Durante el día, mientras vas atendiendo a los damnificados, escuchas cosas de todo tipo, te van llamando de un sitio, de otro, se forman largas colas para hablar porque necesitan ser escuchados, y aunque tengas una respuesta o no, después de las lágrimas siempre hay una sonrisa y un agradecimiento.

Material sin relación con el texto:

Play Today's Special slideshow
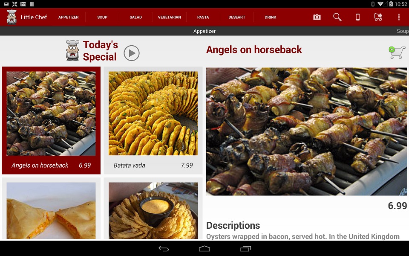This screenshot has height=256, width=409. coord(132,53)
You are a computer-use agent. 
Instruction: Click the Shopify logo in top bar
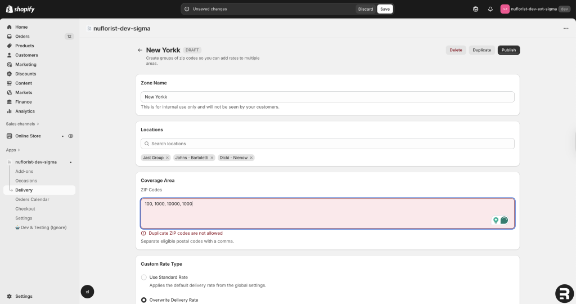pyautogui.click(x=21, y=9)
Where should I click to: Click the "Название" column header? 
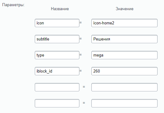tap(60, 9)
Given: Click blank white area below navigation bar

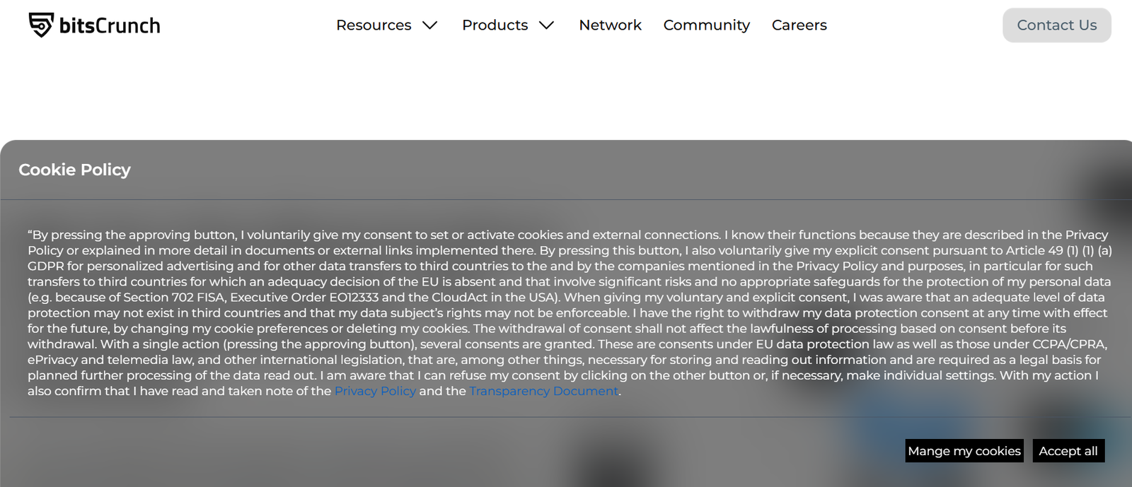Looking at the screenshot, I should tap(566, 92).
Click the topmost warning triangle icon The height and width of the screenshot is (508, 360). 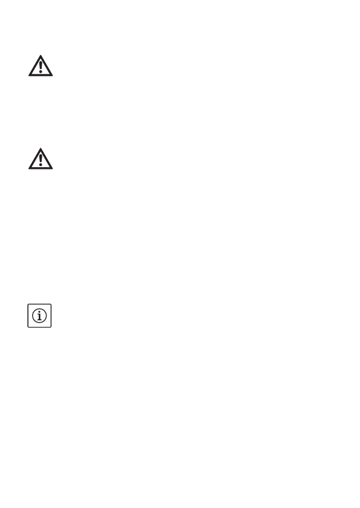41,66
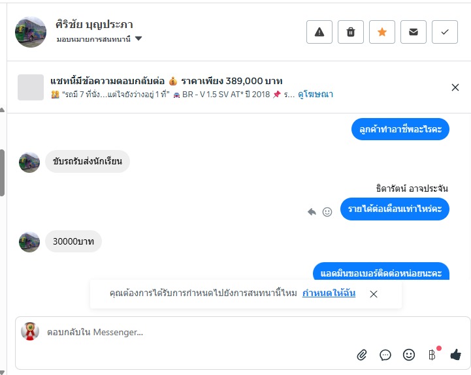Reply to the รายได้ต่อเดือนเท่าไหร่คะ message arrow

coord(312,212)
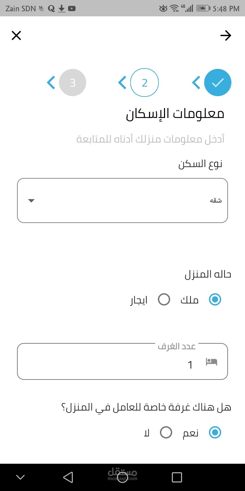Tap the bed icon in rooms field
Image resolution: width=245 pixels, height=491 pixels.
(211, 362)
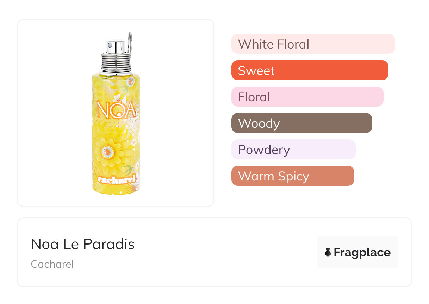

Las jornadas eran muy largas, y dependiendo de cómo haya ido el día, la vuelta a la base podían ser más agradables o más tensas, a veces no teníamos fuerzas ni para conversar, pero poco a poco se iba fraguando una hermandad, nos apoyábamos y el sentimiento de hermandad se iba forjando entre nosotros, los momentos en la base algunas veces difíciles, eran frecuente presenciar algún ataque de ansiedad, o sentir como se desplomaba un edificio próximo totalmente deteriorado por los efectos del terremoto. También habían silencios sepulcrales, como pasó una noche, que tras toda la jornada, conversábamos con el equipo de sismólogos que habían venido de todas partes del mundo a prestar su ayuda y al cual les preguntábamos cual era el riesgo más grande al que nos enfrentábamos por estar ahí. Existen muchos riesgos, nos comentaron, desde el bacteriológico, las constantes réplicas, pero el peor el riesgo de tsunami. Y que deberíamos hacer si se presenta una alerta de tsunami? Poca cosa, fue su respuesta… ir hasta el punto más alto en el menor tiempo posible. Contando que nos encontrábamos prácticamente a pie de mar y que el punto alto más cercano era una loma que se encontraba a kilómetros, la única alternativa era prácticamente nula. Esa noche nos costó dormir a todos, yo pensaba en mi familia, tan lejos.
Aún así, a medida que iban pasando los días íbamos cambiando lágrimas por sonrisas, iba brotando la esperanza y aprendíamos muchas lecciones, una de ellas, la actitud como afrontaban la vida los que lo habían perdido todo, aún así, la vida a veces da malas cartas a quien menos lo merece y ese mes de abril, les dieron las peores a más de mil almas y tuvieron ningún tipo de elección.
Vivimos ritmos frenéticos como si a nosotros nunca nos pudiera pasar nada de esto, como si tuviéramos una vida extra, como si existiese la posibilidad de volver a la casilla de inicio para hacer las cosas mejor o al menos, de diferente manera.
He podido apreciarlo durante décadas de trabajo en decenas de empresas, con diversas responsabilidades. Personas muy talentosas en un sinfín de cosas, anclados en esa jaula dorada que representa un trabajo fijo o un contrato indefinido “para toda la vida” hipotecando cerca de 2000 horas al año durante sus mejores años de vida, pero con la sensación que tras eso había amargura y frustración, pero que no se me malinterprete, hay que estar sumamente agradecido a ese trabajo, ya que el agradecimiento y la ilusión son los mejores pasaportes para abandonarlo en el tiempo y despegar hacia nuestros propósitos.
No debemos olvidar que la vida es un regalo, tan perfecto que del mismo modo que se nos otorga, se nos puede arrebatar, pero que ese día en que se nos arrebate, porque ninguno estaremos aquí en ciento cincuenta años, que hayamos hecho que ese regalo haya merecido la pena ser vivido hasta la última consecuencia.